**** PROVIDED ENTRIES ****

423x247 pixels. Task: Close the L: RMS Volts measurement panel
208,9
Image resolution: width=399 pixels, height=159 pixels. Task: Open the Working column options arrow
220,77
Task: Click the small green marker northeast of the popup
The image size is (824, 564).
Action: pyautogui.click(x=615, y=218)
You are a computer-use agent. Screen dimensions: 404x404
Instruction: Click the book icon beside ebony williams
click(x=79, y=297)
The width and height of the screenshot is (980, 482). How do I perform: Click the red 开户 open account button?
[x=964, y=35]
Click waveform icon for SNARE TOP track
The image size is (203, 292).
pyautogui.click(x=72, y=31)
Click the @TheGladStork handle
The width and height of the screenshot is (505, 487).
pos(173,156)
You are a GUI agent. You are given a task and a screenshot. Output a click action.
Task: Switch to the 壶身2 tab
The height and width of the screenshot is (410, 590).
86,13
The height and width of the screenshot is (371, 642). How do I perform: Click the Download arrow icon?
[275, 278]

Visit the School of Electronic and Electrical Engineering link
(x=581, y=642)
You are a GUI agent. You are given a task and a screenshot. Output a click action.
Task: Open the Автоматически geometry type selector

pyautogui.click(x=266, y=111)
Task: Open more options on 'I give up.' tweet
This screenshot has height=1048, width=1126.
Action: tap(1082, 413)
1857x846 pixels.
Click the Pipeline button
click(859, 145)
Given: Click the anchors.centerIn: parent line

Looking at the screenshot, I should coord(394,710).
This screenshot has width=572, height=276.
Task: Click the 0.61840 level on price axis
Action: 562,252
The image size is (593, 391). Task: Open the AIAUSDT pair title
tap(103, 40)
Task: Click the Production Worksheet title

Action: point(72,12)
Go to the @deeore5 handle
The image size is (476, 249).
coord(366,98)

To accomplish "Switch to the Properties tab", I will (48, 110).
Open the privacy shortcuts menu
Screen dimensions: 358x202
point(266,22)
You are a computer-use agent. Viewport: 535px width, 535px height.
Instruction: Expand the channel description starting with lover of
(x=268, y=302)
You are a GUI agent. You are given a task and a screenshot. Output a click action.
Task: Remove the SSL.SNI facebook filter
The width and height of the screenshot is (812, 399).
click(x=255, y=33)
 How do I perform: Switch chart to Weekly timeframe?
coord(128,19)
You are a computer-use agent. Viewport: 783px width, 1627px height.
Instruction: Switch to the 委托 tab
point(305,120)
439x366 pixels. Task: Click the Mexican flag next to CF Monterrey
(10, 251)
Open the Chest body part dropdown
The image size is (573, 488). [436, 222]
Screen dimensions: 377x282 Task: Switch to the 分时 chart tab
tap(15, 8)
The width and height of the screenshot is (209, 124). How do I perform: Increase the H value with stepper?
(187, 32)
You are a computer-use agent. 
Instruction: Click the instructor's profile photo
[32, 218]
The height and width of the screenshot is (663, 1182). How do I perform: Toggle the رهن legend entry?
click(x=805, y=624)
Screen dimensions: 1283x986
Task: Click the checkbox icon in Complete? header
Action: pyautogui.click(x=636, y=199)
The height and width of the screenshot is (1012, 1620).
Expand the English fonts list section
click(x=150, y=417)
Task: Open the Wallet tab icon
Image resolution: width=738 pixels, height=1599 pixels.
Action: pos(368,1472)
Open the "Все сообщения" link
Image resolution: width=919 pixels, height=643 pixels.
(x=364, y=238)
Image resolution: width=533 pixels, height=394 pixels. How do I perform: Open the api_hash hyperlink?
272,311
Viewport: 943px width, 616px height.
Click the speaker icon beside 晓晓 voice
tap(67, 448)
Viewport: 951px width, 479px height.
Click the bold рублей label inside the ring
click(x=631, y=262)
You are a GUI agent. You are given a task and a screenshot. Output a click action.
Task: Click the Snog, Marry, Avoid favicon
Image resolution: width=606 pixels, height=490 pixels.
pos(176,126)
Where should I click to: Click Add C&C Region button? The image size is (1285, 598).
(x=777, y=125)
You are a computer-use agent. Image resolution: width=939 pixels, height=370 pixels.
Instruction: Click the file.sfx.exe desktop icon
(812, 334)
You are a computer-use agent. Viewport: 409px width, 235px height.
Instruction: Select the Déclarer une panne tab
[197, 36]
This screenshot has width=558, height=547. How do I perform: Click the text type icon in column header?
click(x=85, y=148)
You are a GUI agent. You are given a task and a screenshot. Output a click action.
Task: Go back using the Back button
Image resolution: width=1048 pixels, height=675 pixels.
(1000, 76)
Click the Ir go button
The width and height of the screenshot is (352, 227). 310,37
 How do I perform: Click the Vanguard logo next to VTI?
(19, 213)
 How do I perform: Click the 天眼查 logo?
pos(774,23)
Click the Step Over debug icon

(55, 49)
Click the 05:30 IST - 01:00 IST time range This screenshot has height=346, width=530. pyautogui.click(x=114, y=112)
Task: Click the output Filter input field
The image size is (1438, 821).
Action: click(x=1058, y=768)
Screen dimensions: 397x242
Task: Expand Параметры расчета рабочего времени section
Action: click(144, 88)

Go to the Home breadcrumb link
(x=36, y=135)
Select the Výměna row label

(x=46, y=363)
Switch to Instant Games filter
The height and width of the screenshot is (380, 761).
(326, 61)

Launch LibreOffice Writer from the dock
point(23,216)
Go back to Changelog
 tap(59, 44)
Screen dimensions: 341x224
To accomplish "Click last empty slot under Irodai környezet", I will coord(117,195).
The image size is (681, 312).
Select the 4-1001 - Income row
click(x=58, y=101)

****

■ WORK TO COMPLETE:
Transcribe the data above completely and exactly.

■ RESULT OF THIS TASK:
423x247 pixels. Task: Close the L: RMS Volts measurement panel
208,9
Image resolution: width=399 pixels, height=159 pixels. Task: Open the Working column options arrow
220,77
Task: Click the small green marker northeast of the popup
The image size is (824, 564).
Action: pyautogui.click(x=615, y=218)
You are a computer-use agent. Screen dimensions: 404x404
Instruction: Click the book icon beside ebony williams
click(x=79, y=297)
The width and height of the screenshot is (980, 482). How do I perform: Click the red 开户 open account button?
[x=964, y=35]
Click waveform icon for SNARE TOP track
The image size is (203, 292).
pyautogui.click(x=72, y=31)
Click the @TheGladStork handle
The width and height of the screenshot is (505, 487).
pos(173,156)
You are a GUI agent. You are given a task and a screenshot. Output a click action.
Task: Switch to the 壶身2 tab
The height and width of the screenshot is (410, 590).
86,13
The height and width of the screenshot is (371, 642). How do I perform: Click the Download arrow icon?
[275, 278]

Visit the School of Electronic and Electrical Engineering link
(x=581, y=642)
You are a GUI agent. You are given a task and a screenshot. Output a click action.
Task: Open the Автоматически geometry type selector

pyautogui.click(x=266, y=111)
Task: Open more options on 'I give up.' tweet
This screenshot has height=1048, width=1126.
Action: tap(1082, 413)
1857x846 pixels.
Click the Pipeline button
click(859, 145)
Given: Click the anchors.centerIn: parent line

Looking at the screenshot, I should coord(394,710).
This screenshot has width=572, height=276.
Task: Click the 0.61840 level on price axis
Action: 562,252
The image size is (593, 391). Task: Open the AIAUSDT pair title
tap(103, 40)
Task: Click the Production Worksheet title

Action: point(72,12)
Go to the @deeore5 handle
The image size is (476, 249).
coord(366,98)

To accomplish "Switch to the Properties tab", I will (48, 110).
Open the privacy shortcuts menu
Screen dimensions: 358x202
point(266,22)
You are a computer-use agent. Viewport: 535px width, 535px height.
Instruction: Expand the channel description starting with lover of
(x=268, y=302)
You are a GUI agent. You are given a task and a screenshot. Output a click action.
Task: Remove the SSL.SNI facebook filter
The width and height of the screenshot is (812, 399).
click(x=255, y=33)
 How do I perform: Switch chart to Weekly timeframe?
coord(128,19)
You are a computer-use agent. Viewport: 783px width, 1627px height.
Instruction: Switch to the 委托 tab
point(305,120)
439x366 pixels. Task: Click the Mexican flag next to CF Monterrey
(10, 251)
Open the Chest body part dropdown
The image size is (573, 488). [436, 222]
Screen dimensions: 377x282 Task: Switch to the 分时 chart tab
tap(15, 8)
The width and height of the screenshot is (209, 124). How do I perform: Increase the H value with stepper?
(187, 32)
You are a computer-use agent. 
Instruction: Click the instructor's profile photo
[32, 218]
The height and width of the screenshot is (663, 1182). How do I perform: Toggle the رهن legend entry?
click(x=805, y=624)
Screen dimensions: 1283x986
Task: Click the checkbox icon in Complete? header
Action: pyautogui.click(x=636, y=199)
The height and width of the screenshot is (1012, 1620).
Expand the English fonts list section
click(x=150, y=417)
Task: Open the Wallet tab icon
Image resolution: width=738 pixels, height=1599 pixels.
Action: pos(368,1472)
Open the "Все сообщения" link
Image resolution: width=919 pixels, height=643 pixels.
(x=364, y=238)
Image resolution: width=533 pixels, height=394 pixels. How do I perform: Open the api_hash hyperlink?
272,311
Viewport: 943px width, 616px height.
Click the speaker icon beside 晓晓 voice
tap(67, 448)
Viewport: 951px width, 479px height.
Click the bold рублей label inside the ring
click(x=631, y=262)
You are a GUI agent. You are given a task and a screenshot. Output a click action.
Task: Click the Snog, Marry, Avoid favicon
Image resolution: width=606 pixels, height=490 pixels.
pos(176,126)
Where should I click to: Click Add C&C Region button? The image size is (1285, 598).
(x=777, y=125)
You are a computer-use agent. Image resolution: width=939 pixels, height=370 pixels.
Instruction: Click the file.sfx.exe desktop icon
(812, 334)
You are a computer-use agent. Viewport: 409px width, 235px height.
Instruction: Select the Déclarer une panne tab
[197, 36]
This screenshot has width=558, height=547. How do I perform: Click the text type icon in column header?
click(x=85, y=148)
You are a GUI agent. You are given a task and a screenshot. Output a click action.
Task: Go back using the Back button
Image resolution: width=1048 pixels, height=675 pixels.
(1000, 76)
Click the Ir go button
The width and height of the screenshot is (352, 227). 310,37
 How do I perform: Click the Vanguard logo next to VTI?
(19, 213)
 How do I perform: Click the 天眼查 logo?
pos(774,23)
Click the Step Over debug icon

(55, 49)
Click the 05:30 IST - 01:00 IST time range This screenshot has height=346, width=530. pyautogui.click(x=114, y=112)
Task: Click the output Filter input field
The image size is (1438, 821).
Action: click(x=1058, y=768)
Screen dimensions: 397x242
Task: Expand Параметры расчета рабочего времени section
Action: click(144, 88)

Go to the Home breadcrumb link
(x=36, y=135)
Select the Výměna row label

(x=46, y=363)
Switch to Instant Games filter
The height and width of the screenshot is (380, 761).
(326, 61)

Launch LibreOffice Writer from the dock
point(23,216)
Go back to Changelog
 tap(59, 44)
Screen dimensions: 341x224
To accomplish "Click last empty slot under Irodai környezet", I will coord(117,195).
The image size is (681, 312).
Select the 4-1001 - Income row
click(x=58, y=101)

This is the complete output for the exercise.